[plt-scheme] Scheme and R

From: Neil Toronto (ntoronto at cs.byu.edu)
Date: Thu Mar 26 18:17:39 EDT 2009

Eli Barzilay wrote:
> On Mar 26, Neil Toronto wrote:
>> As a language it's rather weak and inconsistent. Sungwoo Park's
>> analysis is good, so I'll defer to him:
>>
>>      http://www.postech.ac.kr/~gla/paper/R-ism-dec-8.ppt
> 
> If anything, reading this made me appreciate R more than my previous
> vague impression.  Specifically, that criticism reads very obviously
> as an ML advocate criticising (PLT) Scheme.

I got that impression as well, though R does have problems in the 
*areas* he points out.
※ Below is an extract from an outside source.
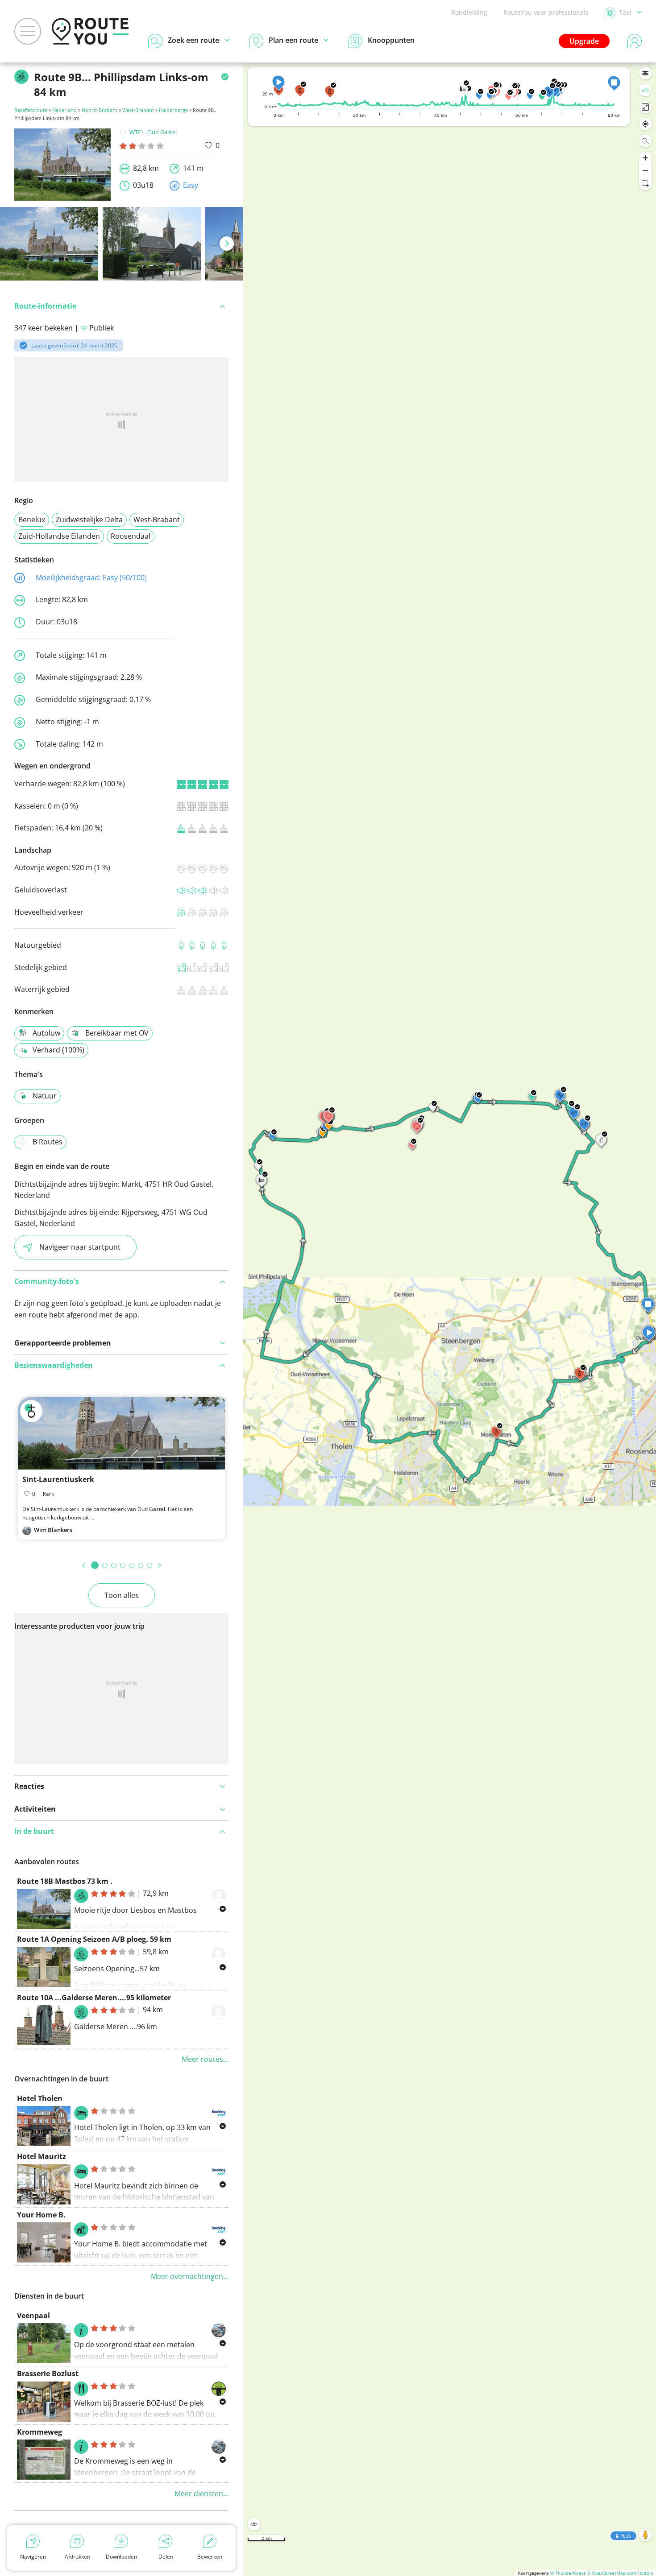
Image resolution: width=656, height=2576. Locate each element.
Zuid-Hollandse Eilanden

It rather reminds me of Wadler's critique of 
scheming, where the problems he pointed out were often problems for a 
different reason than he said.

> Even more specifically:
> 
> * We have a `void' value that is the common result of side-effect
>   functions[1] -- we even have (surprise) a `when' expression, and
>   one-sided `if's.  (It's not clear to me whether R implements this
>   using a void value or using something like (values) -- but the
>   choice between the two is irrelevant.)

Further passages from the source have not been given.